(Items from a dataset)
--------------------------------------------------

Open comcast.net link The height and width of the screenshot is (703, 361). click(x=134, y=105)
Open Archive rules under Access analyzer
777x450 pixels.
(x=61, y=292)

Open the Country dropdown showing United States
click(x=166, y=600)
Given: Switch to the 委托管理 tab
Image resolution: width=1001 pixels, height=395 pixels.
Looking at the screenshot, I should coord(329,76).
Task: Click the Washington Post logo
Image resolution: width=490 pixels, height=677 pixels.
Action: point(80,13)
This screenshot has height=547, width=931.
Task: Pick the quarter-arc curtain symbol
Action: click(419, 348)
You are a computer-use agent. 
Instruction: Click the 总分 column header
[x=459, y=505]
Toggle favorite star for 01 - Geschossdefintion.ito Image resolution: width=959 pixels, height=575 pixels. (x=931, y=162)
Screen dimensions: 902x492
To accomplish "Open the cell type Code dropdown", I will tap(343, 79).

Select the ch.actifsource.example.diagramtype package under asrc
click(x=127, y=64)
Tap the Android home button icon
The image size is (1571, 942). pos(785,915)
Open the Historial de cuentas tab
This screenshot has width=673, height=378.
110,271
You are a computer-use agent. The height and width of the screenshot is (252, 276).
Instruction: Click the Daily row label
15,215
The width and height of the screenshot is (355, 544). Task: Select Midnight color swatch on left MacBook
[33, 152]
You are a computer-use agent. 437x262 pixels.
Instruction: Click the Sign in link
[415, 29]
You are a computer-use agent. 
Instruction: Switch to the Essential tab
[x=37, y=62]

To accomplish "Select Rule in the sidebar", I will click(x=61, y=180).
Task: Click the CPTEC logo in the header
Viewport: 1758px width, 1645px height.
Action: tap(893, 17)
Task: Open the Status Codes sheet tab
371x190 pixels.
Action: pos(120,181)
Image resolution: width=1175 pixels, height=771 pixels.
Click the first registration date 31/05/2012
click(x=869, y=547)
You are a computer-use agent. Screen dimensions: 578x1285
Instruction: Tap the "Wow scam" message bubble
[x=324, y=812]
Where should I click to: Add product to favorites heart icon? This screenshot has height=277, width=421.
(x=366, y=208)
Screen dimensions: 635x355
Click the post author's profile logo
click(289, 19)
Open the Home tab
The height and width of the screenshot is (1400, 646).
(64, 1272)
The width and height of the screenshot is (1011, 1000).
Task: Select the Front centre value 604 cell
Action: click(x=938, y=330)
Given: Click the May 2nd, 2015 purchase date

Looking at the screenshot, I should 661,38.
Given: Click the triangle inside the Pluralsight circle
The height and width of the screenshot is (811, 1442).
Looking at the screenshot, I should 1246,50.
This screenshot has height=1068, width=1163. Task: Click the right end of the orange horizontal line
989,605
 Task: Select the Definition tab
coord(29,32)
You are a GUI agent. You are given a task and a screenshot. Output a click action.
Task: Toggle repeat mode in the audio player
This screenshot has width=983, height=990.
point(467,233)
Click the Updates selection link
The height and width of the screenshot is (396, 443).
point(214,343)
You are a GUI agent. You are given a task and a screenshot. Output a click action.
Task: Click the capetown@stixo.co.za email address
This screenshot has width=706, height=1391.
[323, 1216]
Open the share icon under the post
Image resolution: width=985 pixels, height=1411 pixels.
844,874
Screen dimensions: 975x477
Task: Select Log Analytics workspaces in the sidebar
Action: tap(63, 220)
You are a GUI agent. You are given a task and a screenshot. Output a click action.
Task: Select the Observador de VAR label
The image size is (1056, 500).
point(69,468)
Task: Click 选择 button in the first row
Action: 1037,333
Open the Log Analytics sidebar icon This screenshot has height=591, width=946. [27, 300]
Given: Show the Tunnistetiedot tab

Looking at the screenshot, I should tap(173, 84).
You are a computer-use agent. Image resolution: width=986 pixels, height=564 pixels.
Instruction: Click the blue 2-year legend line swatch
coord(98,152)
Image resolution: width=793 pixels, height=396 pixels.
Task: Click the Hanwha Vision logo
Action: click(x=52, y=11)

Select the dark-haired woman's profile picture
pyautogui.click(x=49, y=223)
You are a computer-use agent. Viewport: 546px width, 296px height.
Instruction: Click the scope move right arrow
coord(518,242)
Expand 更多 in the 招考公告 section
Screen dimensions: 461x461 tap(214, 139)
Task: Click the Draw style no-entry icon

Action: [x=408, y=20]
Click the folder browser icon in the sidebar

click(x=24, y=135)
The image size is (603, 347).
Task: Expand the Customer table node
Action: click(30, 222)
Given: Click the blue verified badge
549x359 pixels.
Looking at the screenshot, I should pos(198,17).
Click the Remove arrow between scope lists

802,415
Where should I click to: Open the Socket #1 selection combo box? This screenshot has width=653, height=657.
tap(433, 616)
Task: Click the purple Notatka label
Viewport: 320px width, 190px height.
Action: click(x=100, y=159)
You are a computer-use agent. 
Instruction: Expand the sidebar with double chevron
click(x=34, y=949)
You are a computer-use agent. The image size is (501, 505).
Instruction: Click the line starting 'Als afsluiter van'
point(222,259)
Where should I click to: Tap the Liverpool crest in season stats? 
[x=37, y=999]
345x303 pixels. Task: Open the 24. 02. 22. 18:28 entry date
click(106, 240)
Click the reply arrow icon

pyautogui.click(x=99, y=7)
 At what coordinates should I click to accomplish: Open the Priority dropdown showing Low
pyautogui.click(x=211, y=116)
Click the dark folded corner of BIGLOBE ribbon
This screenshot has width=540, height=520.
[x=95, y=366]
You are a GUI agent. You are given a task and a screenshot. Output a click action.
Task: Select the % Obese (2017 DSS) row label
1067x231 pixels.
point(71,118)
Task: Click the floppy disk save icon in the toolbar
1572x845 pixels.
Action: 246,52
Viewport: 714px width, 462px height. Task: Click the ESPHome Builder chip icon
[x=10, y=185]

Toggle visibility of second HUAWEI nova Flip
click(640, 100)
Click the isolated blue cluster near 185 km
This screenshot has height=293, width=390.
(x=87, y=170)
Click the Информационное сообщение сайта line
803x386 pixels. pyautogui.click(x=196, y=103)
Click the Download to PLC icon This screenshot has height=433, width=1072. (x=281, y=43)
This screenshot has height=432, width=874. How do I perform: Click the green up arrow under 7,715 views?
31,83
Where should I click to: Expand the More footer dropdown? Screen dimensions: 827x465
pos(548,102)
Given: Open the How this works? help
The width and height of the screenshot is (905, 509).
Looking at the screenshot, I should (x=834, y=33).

--------------------------------------------------

• _TASK DIRECTIONS_: Transcribe all of the data above, keeping each line exactly as it stands.

• _EXERCISE SOLUTION_:
Open comcast.net link The height and width of the screenshot is (703, 361). click(x=134, y=105)
Open Archive rules under Access analyzer
777x450 pixels.
(x=61, y=292)

Open the Country dropdown showing United States
click(x=166, y=600)
Given: Switch to the 委托管理 tab
Image resolution: width=1001 pixels, height=395 pixels.
Looking at the screenshot, I should coord(329,76).
Task: Click the Washington Post logo
Image resolution: width=490 pixels, height=677 pixels.
Action: point(80,13)
This screenshot has height=547, width=931.
Task: Pick the quarter-arc curtain symbol
Action: click(419, 348)
You are a computer-use agent. 
Instruction: Click the 总分 column header
[x=459, y=505]
Toggle favorite star for 01 - Geschossdefintion.ito Image resolution: width=959 pixels, height=575 pixels. (x=931, y=162)
Screen dimensions: 902x492
To accomplish "Open the cell type Code dropdown", I will tap(343, 79).

Select the ch.actifsource.example.diagramtype package under asrc
click(x=127, y=64)
Tap the Android home button icon
The image size is (1571, 942). pos(785,915)
Open the Historial de cuentas tab
This screenshot has width=673, height=378.
110,271
You are a computer-use agent. The height and width of the screenshot is (252, 276).
Instruction: Click the Daily row label
15,215
The width and height of the screenshot is (355, 544). Task: Select Midnight color swatch on left MacBook
[33, 152]
You are a computer-use agent. 437x262 pixels.
Instruction: Click the Sign in link
[415, 29]
You are a computer-use agent. 
Instruction: Switch to the Essential tab
[x=37, y=62]

To accomplish "Select Rule in the sidebar", I will click(x=61, y=180).
Task: Click the CPTEC logo in the header
Viewport: 1758px width, 1645px height.
Action: tap(893, 17)
Task: Open the Status Codes sheet tab
371x190 pixels.
Action: pos(120,181)
Image resolution: width=1175 pixels, height=771 pixels.
Click the first registration date 31/05/2012
click(x=869, y=547)
You are a computer-use agent. Screen dimensions: 578x1285
Instruction: Tap the "Wow scam" message bubble
[x=324, y=812]
Where should I click to: Add product to favorites heart icon? This screenshot has height=277, width=421.
(x=366, y=208)
Screen dimensions: 635x355
Click the post author's profile logo
click(289, 19)
Open the Home tab
The height and width of the screenshot is (1400, 646).
(64, 1272)
The width and height of the screenshot is (1011, 1000).
Task: Select the Front centre value 604 cell
Action: click(x=938, y=330)
Given: Click the May 2nd, 2015 purchase date

Looking at the screenshot, I should 661,38.
Given: Click the triangle inside the Pluralsight circle
The height and width of the screenshot is (811, 1442).
Looking at the screenshot, I should 1246,50.
This screenshot has height=1068, width=1163. Task: Click the right end of the orange horizontal line
989,605
 Task: Select the Definition tab
coord(29,32)
You are a GUI agent. You are given a task and a screenshot. Output a click action.
Task: Toggle repeat mode in the audio player
This screenshot has width=983, height=990.
point(467,233)
Click the Updates selection link
The height and width of the screenshot is (396, 443).
point(214,343)
You are a GUI agent. You are given a task and a screenshot. Output a click action.
Task: Click the capetown@stixo.co.za email address
This screenshot has width=706, height=1391.
[323, 1216]
Open the share icon under the post
Image resolution: width=985 pixels, height=1411 pixels.
844,874
Screen dimensions: 975x477
Task: Select Log Analytics workspaces in the sidebar
Action: tap(63, 220)
You are a GUI agent. You are given a task and a screenshot. Output a click action.
Task: Select the Observador de VAR label
The image size is (1056, 500).
point(69,468)
Task: Click 选择 button in the first row
Action: 1037,333
Open the Log Analytics sidebar icon This screenshot has height=591, width=946. [27, 300]
Given: Show the Tunnistetiedot tab

Looking at the screenshot, I should tap(173, 84).
You are a computer-use agent. Image resolution: width=986 pixels, height=564 pixels.
Instruction: Click the blue 2-year legend line swatch
coord(98,152)
Image resolution: width=793 pixels, height=396 pixels.
Task: Click the Hanwha Vision logo
Action: click(x=52, y=11)

Select the dark-haired woman's profile picture
pyautogui.click(x=49, y=223)
You are a computer-use agent. Viewport: 546px width, 296px height.
Instruction: Click the scope move right arrow
coord(518,242)
Expand 更多 in the 招考公告 section
Screen dimensions: 461x461 tap(214, 139)
Task: Click the Draw style no-entry icon

Action: [x=408, y=20]
Click the folder browser icon in the sidebar

click(x=24, y=135)
The image size is (603, 347).
Task: Expand the Customer table node
Action: click(30, 222)
Given: Click the blue verified badge
549x359 pixels.
Looking at the screenshot, I should pos(198,17).
Click the Remove arrow between scope lists

802,415
Where should I click to: Open the Socket #1 selection combo box? This screenshot has width=653, height=657.
tap(433, 616)
Task: Click the purple Notatka label
Viewport: 320px width, 190px height.
Action: click(x=100, y=159)
You are a computer-use agent. 
Instruction: Expand the sidebar with double chevron
click(x=34, y=949)
You are a computer-use agent. The image size is (501, 505).
Instruction: Click the line starting 'Als afsluiter van'
point(222,259)
Where should I click to: Tap the Liverpool crest in season stats? 
[x=37, y=999]
345x303 pixels. Task: Open the 24. 02. 22. 18:28 entry date
click(106, 240)
Click the reply arrow icon

pyautogui.click(x=99, y=7)
 At what coordinates should I click to accomplish: Open the Priority dropdown showing Low
pyautogui.click(x=211, y=116)
Click the dark folded corner of BIGLOBE ribbon
This screenshot has width=540, height=520.
[x=95, y=366]
You are a GUI agent. You are given a task and a screenshot. Output a click action.
Task: Select the % Obese (2017 DSS) row label
1067x231 pixels.
point(71,118)
Task: Click the floppy disk save icon in the toolbar
1572x845 pixels.
Action: 246,52
Viewport: 714px width, 462px height. Task: Click the ESPHome Builder chip icon
[x=10, y=185]

Toggle visibility of second HUAWEI nova Flip
click(640, 100)
Click the isolated blue cluster near 185 km
This screenshot has height=293, width=390.
(x=87, y=170)
Click the Информационное сообщение сайта line
803x386 pixels. pyautogui.click(x=196, y=103)
Click the Download to PLC icon This screenshot has height=433, width=1072. (x=281, y=43)
This screenshot has height=432, width=874. How do I perform: Click the green up arrow under 7,715 views?
31,83
Where should I click to: Expand the More footer dropdown? Screen dimensions: 827x465
pos(548,102)
Given: Open the How this works? help
The width and height of the screenshot is (905, 509).
Looking at the screenshot, I should (x=834, y=33).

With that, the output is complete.